Sementara terkait dengan fidyah, kalau maksudnya adalah hadyu tamattu dan qiron, penduduk Mekkah tidak ada hadyu kalau dia haji tamattu atai qiron berdasarkan firman Allah ta’ala:

( فَمَن تَمَتَّعَ بِالْعُمْرَةِ إِلَى الْحَجِّ فَمَا اسْتَيْسَرَ مِنَ الْهَدْيِ فَمَن لَّمْ يَجِدْ فَصِيَامُ ثَلاثَةِ أَيَّامٍ فِي الْحَجِّ وَسَبْعَةٍ إِذَا رَجَعْتُمْ تِلْكَ عَشَرَةٌ كَامِلَةٌ ذَلِكَ لِمَن لَّمْ يَكُنْ أَهْلُهُ حَاضِرِي الْمَسْجِدِ الْحَرَامِ ) البقرة / 196

“Maka bagi siapa yang ingin mengerjakan 'umrah sebelum haji (di dalam bulan haji), (wajiblah ia menyembelih) korban yang mudah didapat. Tetapi jika ia tidak menemukan (binatang korban atau tidak mampu), maka wajib berpuasa tiga hari dalam masa haji dan tujuh hari (lagi) apabila kamu telah pulang kembali. Itulah sepuluh (hari) yang sempurna. Demikian itu (kewajiban membayar fidyah) bagi orang-orang yang keluarganya tidak berada (di sekitar) Masjidil Haram (orang-orang yang bukan penduduk kota Mekah).” QS. AL-Bawarah: 196.

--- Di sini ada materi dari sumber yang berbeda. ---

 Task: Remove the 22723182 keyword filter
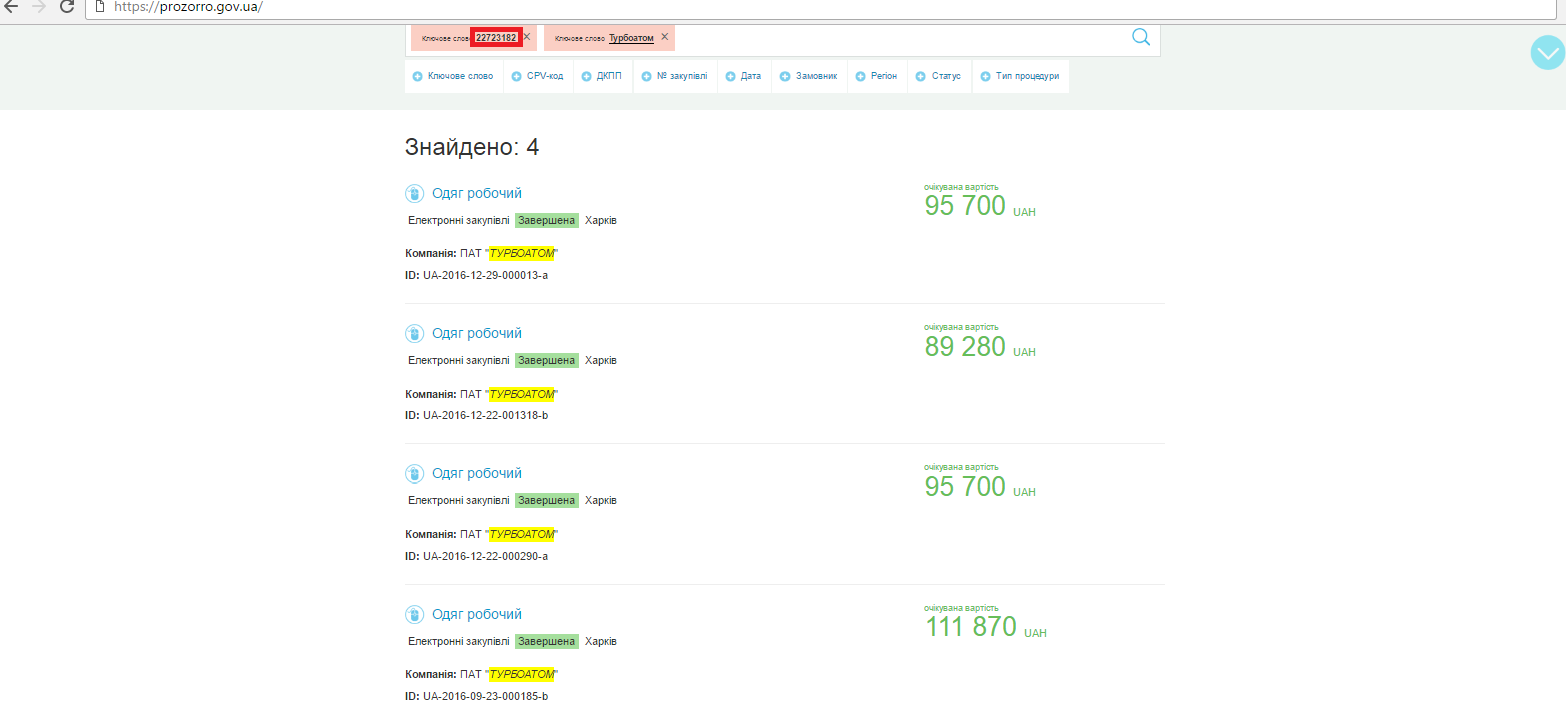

Ibnu Qudamah rahimahullah mengatakan, “Tidak ada perbedaan diantara ahli ilmu bahwa dam tamattu’ tidak wajib bagi orang-orang yang keluarganya berasal di sekitar Masjidil Haram. Dimana Allah ta’ala telah menyebutkan secara tegas dalam kitabNya. Dalam firman-Nya, “Demikian itu (kewajiban membayar fidyah) bagi orang-orang yang keluarganya tidak berada (di sekitar) Masjidil Haram (orang-orang yang bukan penduduk kota Mekah).” Karena orang-orang yang keluarganya berada di sekitar Masjidil Haram miqotnya adalah Mekkah. Maka dia tidak mendapatkan kenikmatan dengan salah satu safar.” Selesai dari ‘Al-Mugni, (3/246).

Dan ayat mencakup bagi orang yang haji untuk dirinya dan menghajikan untuk orang lain. Selagi dia tinggal di sekitar Masjidil Haram.

Kedua,

Asalnya tidak ada perbedaan antara orang Mekkah dan non Mekkah dalam amalan haji. Kecuali penduduk Mekkah tidak ada towaf qudum, sebagaimana dia juga dia tidak ada hadyu kalau dia haji tamattu’ atau qiran. Sebagaimana penduduk Mekkah tidak ada towaf wada’ kalau dia tetap tinggal di Mekkah setelah menunaikan manasiknya. Sementara sisa amalan haji, penduduk Mekkah sama dengan lainnya. Telah ada penjelasan hal itu dalam jawaban soal no. 160092 dan jawaban soal no. 41894. Silahkan dilihat untuk faedah.